### Problem to solve
Write the next part of the text on neural network activation functions below, starting right after its final sentence.

Few of the most used activation functions will be discussed.


\subsubsection{Sigmoid}
Sigmoid is one of the widely used activation function that binds the output between zero and one. Using this function can introduce the problem of vanishing gradient during training of the network due to its quick convergence towards one and zero, making the changes during learning insignificant.
$$
\sigma(x) = \frac{1}{1-e^{-x}}
$$
\subsubsection{Tanh}
Hyperbolic tangent $tanh(x)$ is very similar to the sigmoid function and it binds the output between -1 and 1. This function can also introduce the problem of vanishing gradient for the same reason as the sigmoid function. 


\subsubsection{ReLU}

ReLU stands for rectified linear unit and is widely used in deep learning field. This function reduces the problem of vanishing gradient.
$$
ReLU(x) = max(0,x)
$$
As can be seen from the equation, the negative input always results in 0 on the output which can cause a dead neuron problem. Solution to this problem is a parametric ReLU that introduces the parameter $a$. For example, in the leaky ReLU the parameter is set $a = 0.01$ to create a slight slope for $x < 0$.

### Information shown
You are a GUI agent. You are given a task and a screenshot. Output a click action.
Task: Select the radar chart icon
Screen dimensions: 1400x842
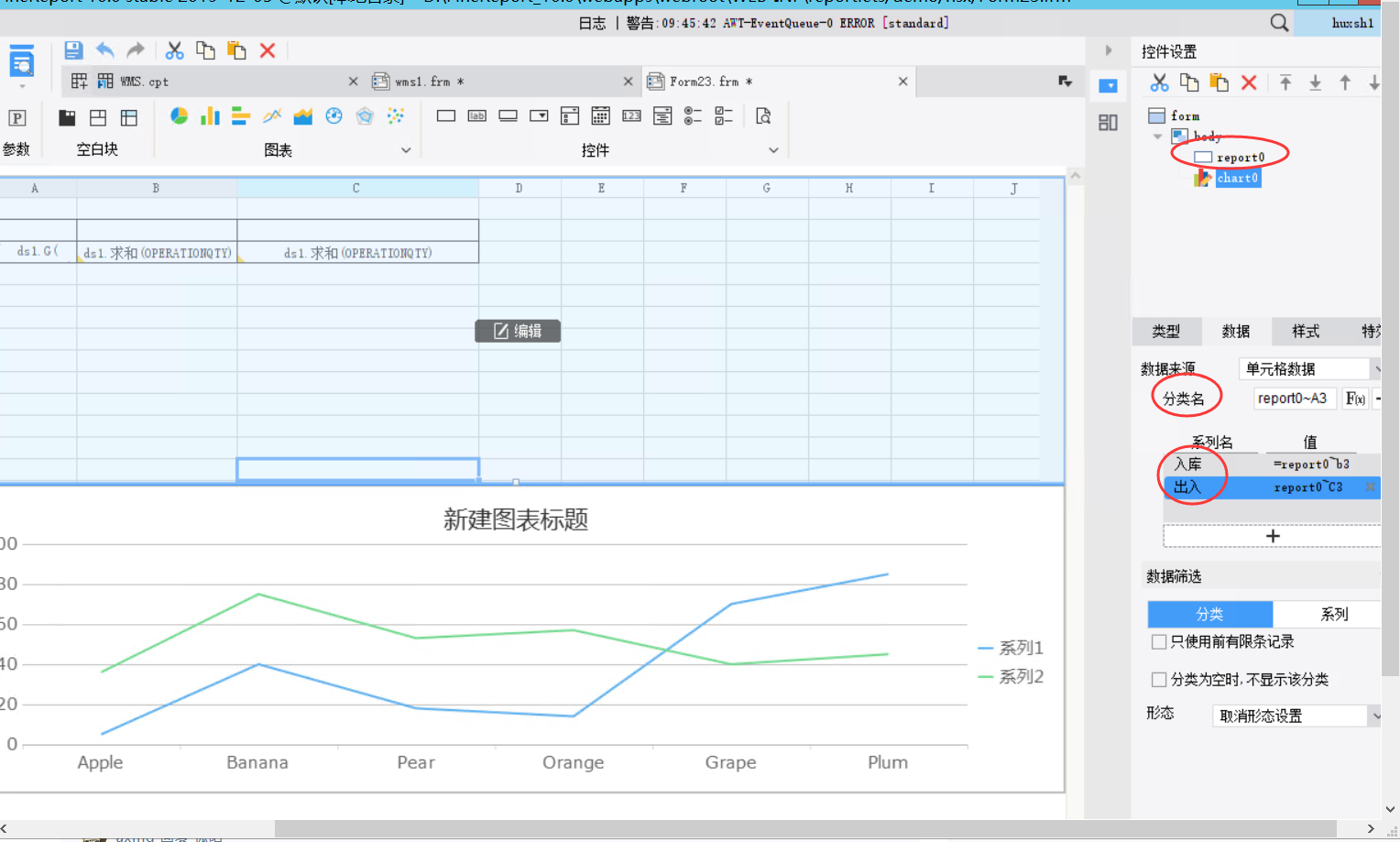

### The reply
 \begin{equation}
    Parametric ReLU(x) =
    \begin{cases}
      x, & \text{if}\ x > 0 \\
      ax, & \text{otherwise}
    \end{cases}
  \end{equation}
\subsubsection{Softmax}
Softmax is an activation function that is usually used in the last (output) layer to normalize the output vector into a vector of probabilities, where the sum is equal to 1. This function is often used in classification problems.
$$ softmax(x)_i = \frac{exp(x_i)}{\sum_{j}^{ }exp(x_j)} $$


\begin{table}[ht!]
\centering
\caption{Example of softmax function.}
\begin{tabular}{|l|l|l|}
\hline
\multicolumn{1}{|c|}{\textbf{$x$}} & \multicolumn{1}{c|}{\textbf{$e^x$}} & \multicolumn{1}{c|}{\textbf{$softmax(x)$}} \\ \hline
{\color[HTML]{000000} 1}             & {\color[HTML]{000000} 2.718281828}                     & {\color[HTML]{000000} 0.000004086453048}     \\ \hline
{\color[HTML]{000000} 13}            & {\color[HTML]{000000} 442413.392}                      & {\color[HTML]{000000} 0.6650898135}          \\ \hline
{\color[HTML]{000000} 11}            & {\color[HTML]{000000} 59874.14172}                     & {\color[HTML]{000000} 0.09001011829}         \\ \hline
{\color[HTML]{000000} 12}            & {\color[HTML]{000000} 162754.7914}                     & {\color[HTML]{000000} 0.2446728689}          \\ \hline
{\color[HTML]{000000} 5}             & {\color[HTML]{000000} 148.4131591}                     & {\color[HTML]{000000} 0.0002231127766}       \\ \hline
\end{tabular}
\end{table}
\subsection{Examined object detectors}
This chapter is focused on the most prominent and powerful object detectors available in the time of writing this work. An assumption was made, that fast and precise object detector is crucial for this work in order to achieve real-time evaluation.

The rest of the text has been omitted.